設計
2015/10/20
設計部長の独り言 Epi,25
【許容範囲】
この業界で仕事をしていると、2年に1軒か2軒は『欠陥住宅だッ!!』『手抜き工事だッ!!』と施主様から言われる事があります。
そういうお客様は、大抵どこかしらで調べた欠陥住宅の見分け方なり住宅の手抜き工事チェック方法など、一般の方々を煽る様な記事やサイト、もしくは知人のアドバイスなどを鵜呑みにしてしまっている方々が大半です。
ほんの一例として、今回は床の傾斜について記載しようと思います。
“床にビー玉を置いたら転がった。床が傾いている。”
どんな建物でも必ず何らかの歪みや傾きがあります。床にビー玉を置いて転がればじゃあすぐに躯体がおかしい!!……なんてそう簡単なものではありません。
(この内容を否定するサイト: http://allabout.co.jp/gm/gc/25720/)
特に木造住宅の場合は躯体が木です。木は生き物と我々はよくお話ししますが、春夏秋冬それぞれの季節によって湿度が高い時期や乾燥が激しい時期もあり、その時の状況によって躯体となる木材が収縮・膨張する事があります。

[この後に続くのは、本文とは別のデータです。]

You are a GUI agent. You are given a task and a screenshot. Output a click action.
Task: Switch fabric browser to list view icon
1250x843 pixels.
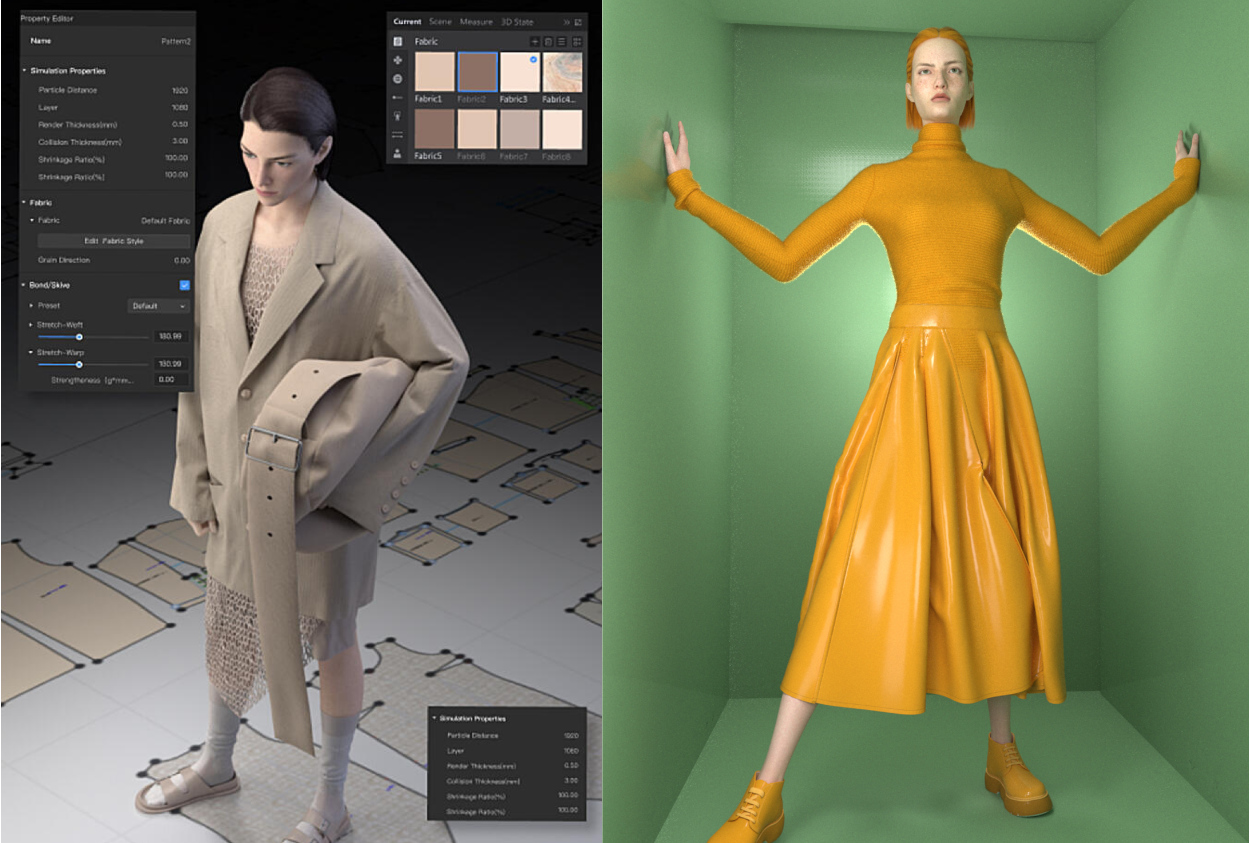[x=562, y=42]

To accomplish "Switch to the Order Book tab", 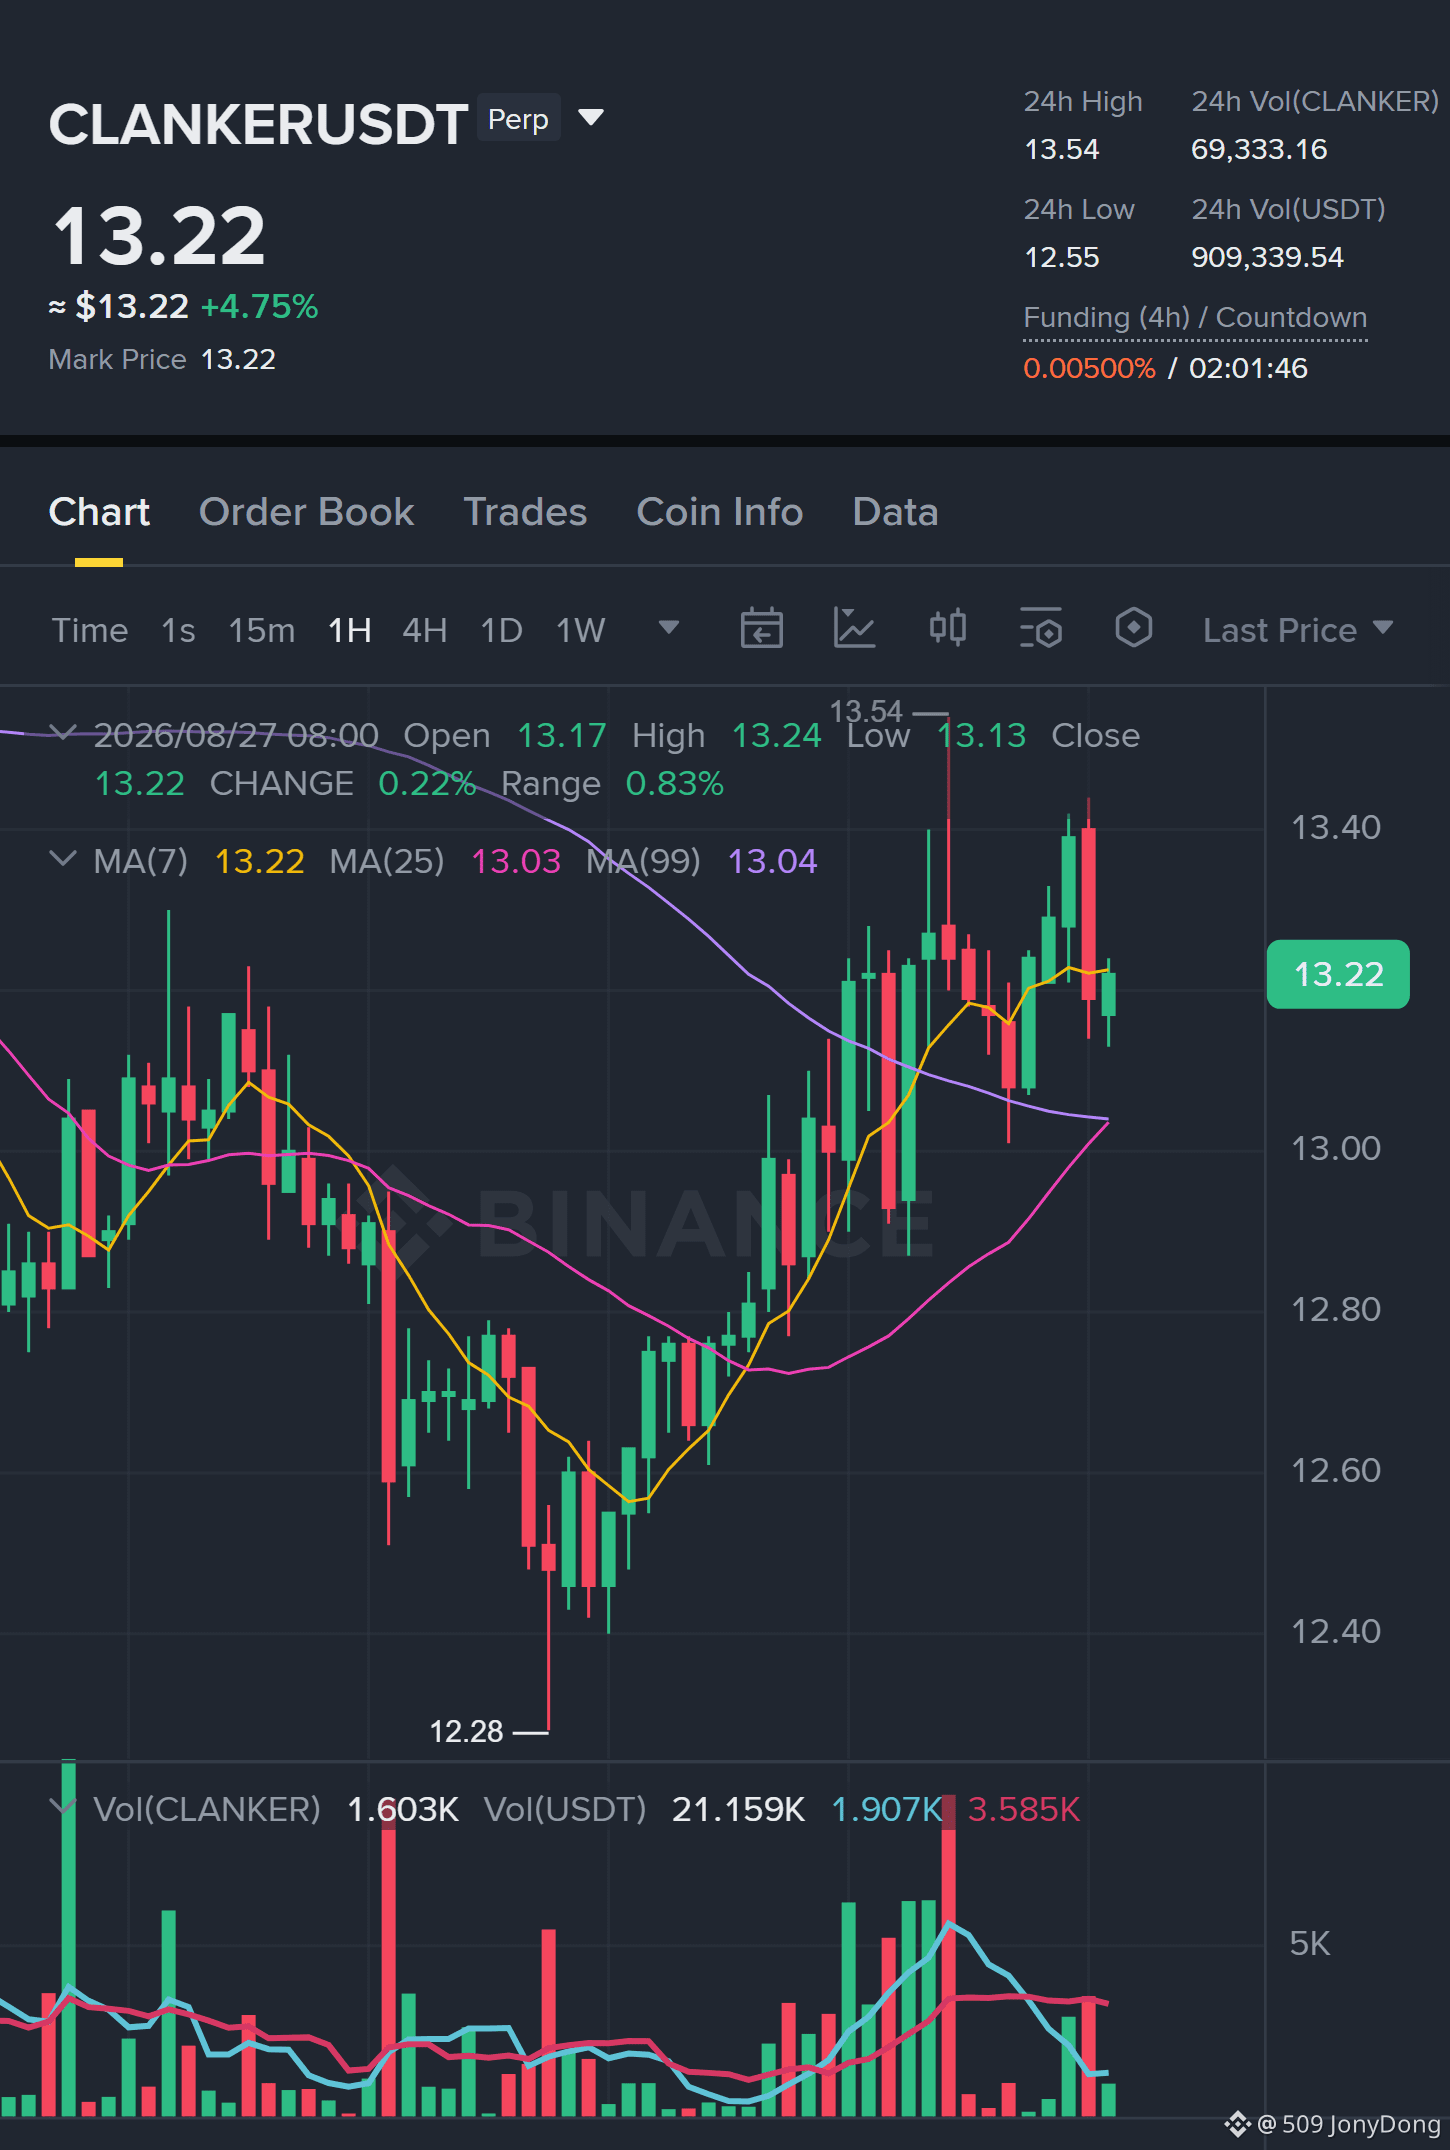I will [306, 512].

当然人の手で造っているので、誤差0㎜というのは機械ではないので難しいですが、参考資料として以下の様なものが建築学会から出ています。
この中にもありますが、組み立て寸法で誤差3㎜程度の誤差を許さないと施工不能という事になります。
じゃあ実際には我々が主張する許容範囲とはどの様な基準があるのでしょうか。
実はこの件に関して、法律内ではその基準を定める法案は現状存在しません。という事は、許容範囲は施工業者が100軒あれば、主張する許容範囲は100通りあってもおかしくないという事です。
6帖の部屋の端から端までで誤差が3cm(30㎜)あっても『許容範囲です。』と施工業者が言えば、その施工業者としては許容範囲内であって施工不順ではない事になるのです。
これでは傾いた家を購入させられてしまった施主様側にとっては納得のいく答えと言うにはあまりにも漠然としすぎて、怒りのみが膨れ上がってしまう事が簡単に想像できますよね。
最後にこちらを掲載します。
「住宅紛争処理の参考となるべき技術的基準」(平成12年7月19日 建設省告示1653号)
これは、品確法(住宅品質確保促進法)の紛争処理の参考となるべき技術的基準のことを言っているものです。
最終的に紛争等司法に判断を委ねる場合に基準とされるものです。(レベル2:3/1000,レベル3:6/1000)
1メートル(1,000㎜)の長さの中で端端3㎜の誤差がレベル2。1メートル(1,000㎜)の長さの中で端端6㎜の誤差がレベル3。
3/1000未満の傾斜を「構造耐力上主要な部分に瑕疵が存する可能性が低い」、3/1000以上6/1000未満の傾斜を「構造耐力上主要な部分に瑕疵が存する可能性が一定程度存する」、6/1000以上の傾斜を「構造耐力上主要な部分に瑕疵が存する可能性が高い」ものとしてレベル分けをしています。
最低この基準を守る事で、安心しても問題のない許容範囲と言っても良いのではないでしょうか。